Terörvari bir şeyler
Türkiye'deki bir siyasi/ideolojik grubun katile katil, teröriste terörist diyememesi/dememesini "demokratik hak" saymanın kaçınılmaz sonu:
Artık "diyememek/dememek"le yetinmiyor bir de aksini iddia ediyorlar:
- PKK bir terör örgütü değildir!
Nedir öyleyse?
- Siyasal haklar için mücadele eden silahlı bir hareket!
Ya o katliamlar, yol kesmeler, haraç toplamalar, mahkeme kurmalar, ayaklanmalar, köy yakmalar, bebek kurşunlamalar?
- Terörvari bir şeyler!
Ama terör değil!
Ve bütün bunları iddia edebilen kişi kim-ne olursa olsun toplumsal statüsü itibarıyla bir "hukuk adamı"! Yıllarca kanun metinlerini, "adalet" kavramını, insan hak ve özgürlüklerinin anlamını, "devlet"in neden "hukuk"la idareye muhtaç olduğunu vs. hatmetmiş olması gerektiği gibi; bütün bunların eğitimini almış binlerce avukatı da -Baro Başkanı olarak- temsil makamında...
"Mustafa Balbay günlükleri"ne terör örgütü cephaneliği muamelesi yapılmasını en çok bu kafa destekledi ama 3 yaşındaki Hüsniye'yi, 3 yaşındaki Taybet'i, 5 yaşındaki Sait'i, 9 yaşındaki Nurettin'i, 9 yaşındaki Rahime'yi, 11 yaşındaki Ömer'i, 11 yaşındaki Vasfiye'yi, 11 yaşındaki Meryem'i, 12 yaşındaki Fatma'yı, 12 yaşındaki Hanife'yi, 14 yaşındaki Hediye'yi aynı gece, aynı köyde diri diri yakan yangın bombaları, bu kafaya göre belli ki çocuklar yakar top oynasın diye atılmıştı!
"Nutuk", teröristler arası örgütsel bağ kurmakta delil olarak kullanıldı bu ülkede; hayli kalın ya demek ki milletin kafasını yarmak suretiyle katledecektiler! Şu fani dünyanın görüp görebileceği en vahşi, kanlı terör örgütü ilan edildiler!

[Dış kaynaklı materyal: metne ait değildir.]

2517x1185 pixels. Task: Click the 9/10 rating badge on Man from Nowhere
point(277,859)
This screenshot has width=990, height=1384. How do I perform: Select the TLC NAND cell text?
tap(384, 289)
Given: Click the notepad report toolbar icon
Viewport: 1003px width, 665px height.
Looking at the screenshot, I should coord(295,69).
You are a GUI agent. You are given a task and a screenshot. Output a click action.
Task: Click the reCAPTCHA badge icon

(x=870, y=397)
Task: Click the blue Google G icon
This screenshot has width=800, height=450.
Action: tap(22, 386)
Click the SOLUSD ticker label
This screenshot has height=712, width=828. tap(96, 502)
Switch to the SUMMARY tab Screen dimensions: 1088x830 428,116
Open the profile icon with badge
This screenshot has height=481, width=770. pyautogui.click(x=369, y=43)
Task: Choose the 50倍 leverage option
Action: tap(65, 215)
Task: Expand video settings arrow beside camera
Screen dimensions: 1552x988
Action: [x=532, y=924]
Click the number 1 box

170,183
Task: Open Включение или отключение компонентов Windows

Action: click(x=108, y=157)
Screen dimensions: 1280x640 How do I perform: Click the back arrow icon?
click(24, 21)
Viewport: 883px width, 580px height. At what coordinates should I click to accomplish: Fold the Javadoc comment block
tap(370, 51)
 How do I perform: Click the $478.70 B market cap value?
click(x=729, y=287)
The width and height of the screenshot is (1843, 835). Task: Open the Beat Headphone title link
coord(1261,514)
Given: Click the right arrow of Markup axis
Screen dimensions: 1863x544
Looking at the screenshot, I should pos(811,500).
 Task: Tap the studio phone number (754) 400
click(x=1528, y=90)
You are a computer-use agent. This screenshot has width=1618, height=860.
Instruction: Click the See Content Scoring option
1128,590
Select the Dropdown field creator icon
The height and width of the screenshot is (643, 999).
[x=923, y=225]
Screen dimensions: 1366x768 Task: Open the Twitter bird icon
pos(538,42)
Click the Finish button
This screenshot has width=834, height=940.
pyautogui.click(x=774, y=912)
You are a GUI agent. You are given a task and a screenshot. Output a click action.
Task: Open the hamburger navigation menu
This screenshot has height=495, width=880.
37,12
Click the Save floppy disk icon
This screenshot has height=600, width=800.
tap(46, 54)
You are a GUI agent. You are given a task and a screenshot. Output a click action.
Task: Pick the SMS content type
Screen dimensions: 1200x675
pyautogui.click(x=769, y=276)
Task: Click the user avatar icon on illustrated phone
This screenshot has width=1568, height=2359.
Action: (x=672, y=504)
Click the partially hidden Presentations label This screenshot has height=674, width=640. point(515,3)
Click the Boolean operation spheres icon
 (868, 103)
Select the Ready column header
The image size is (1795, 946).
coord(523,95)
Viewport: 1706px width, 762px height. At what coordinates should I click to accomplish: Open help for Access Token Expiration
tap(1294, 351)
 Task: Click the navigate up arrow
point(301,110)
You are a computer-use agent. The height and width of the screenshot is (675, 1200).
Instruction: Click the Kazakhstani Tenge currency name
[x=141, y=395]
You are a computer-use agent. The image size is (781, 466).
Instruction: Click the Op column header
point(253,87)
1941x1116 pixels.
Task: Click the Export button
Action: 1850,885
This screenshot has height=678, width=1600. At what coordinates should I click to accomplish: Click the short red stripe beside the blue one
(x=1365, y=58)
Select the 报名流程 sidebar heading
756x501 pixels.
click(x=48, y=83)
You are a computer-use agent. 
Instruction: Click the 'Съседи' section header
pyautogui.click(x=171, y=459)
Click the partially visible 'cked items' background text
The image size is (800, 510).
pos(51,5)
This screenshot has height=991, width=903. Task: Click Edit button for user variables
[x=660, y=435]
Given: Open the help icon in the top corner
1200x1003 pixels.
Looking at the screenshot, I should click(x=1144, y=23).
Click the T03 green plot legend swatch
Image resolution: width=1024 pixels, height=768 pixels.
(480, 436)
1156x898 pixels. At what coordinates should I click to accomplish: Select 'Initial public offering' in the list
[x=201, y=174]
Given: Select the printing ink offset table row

Ama köy halkını camiye doldurup otomatik silahlarla tarayanlar değil, 9 aylık Gülcan'ı annesinin kucağından alıp diri diri ateşe atmak "terörvari bir şey"!
"Kırmızı Başlıklı Kız" CD'si bulundurmak terör örgütü üyeliği göstergesi.
Mozart CD'si silah! Teröristler ses bombası olarak kullanacaklardı çünkü! Ama 1 yaşındaki Bilgehan'a sıkılan merminin çıktığı "bir kırmızı gül dalı"!
Karşılaştırmalı "hangisi terör" listesini uzatmak mümkün ama ruh sağlığınıza yazık...
Bitirmeden, kavramlar böylesine tersyüz edilince kafam karıştı, bir minik maruzatım olacak:
On binlerce insanın katili, devletin bölünmez bütünlüğü karşısında da tehdit durumundaki bir terör örgütünün terör eylemlerini alenen "siyasi hak mücadelesi" olarak nitelendirmek "suçu ve suçluyu övmek" kapsamına girer mi girmez mi?
Girerse bu bizim yasalarımıza göre (TCK 215) suç değil mi?
Suç ise bu suçu işleyenler neden ellerini kollarını sallayarak dolaşmaya, nasıl her gece bir televizyon kanalında aynı suçu tekrarlamaya devam edebiliyorlar acaba?
Şüpheli diye tutuklayamazsınız ha...
Başbakan "şüpheli diye birini tutuklayamazsınız" diyor.
Ben de;
"İlhan Selçuk" diyorum. "Kuddusi Okkır" diyorum. "Türkan Saylan" diyorum. "Müyesser Yıldız" diyorum. "Mehmet Haberal" diyorum. "Engin Alan" diyorum. "Hurşit Tolon" diyorum. "Mustafa Balbay" diyorum. "Fatih Hilmioğlu" diyorum. "Şener Eruygur" diyorum. "Tuncay Özkan" diyorum. "Bilgin Balanlı" diyorum. "Korkut Özarslan" diyorum. "Kemal Kerinçsiz" diyorum. "Sevgi Erenerol" diyorum. "Soner Yalçın" diyorum. "İlker Başbuğ" diyorum..."Barış'lar (Pehlivan-Terkoğlu)" diyorum. "Nedim Şener" diyorum. Diyorum da, diyorum...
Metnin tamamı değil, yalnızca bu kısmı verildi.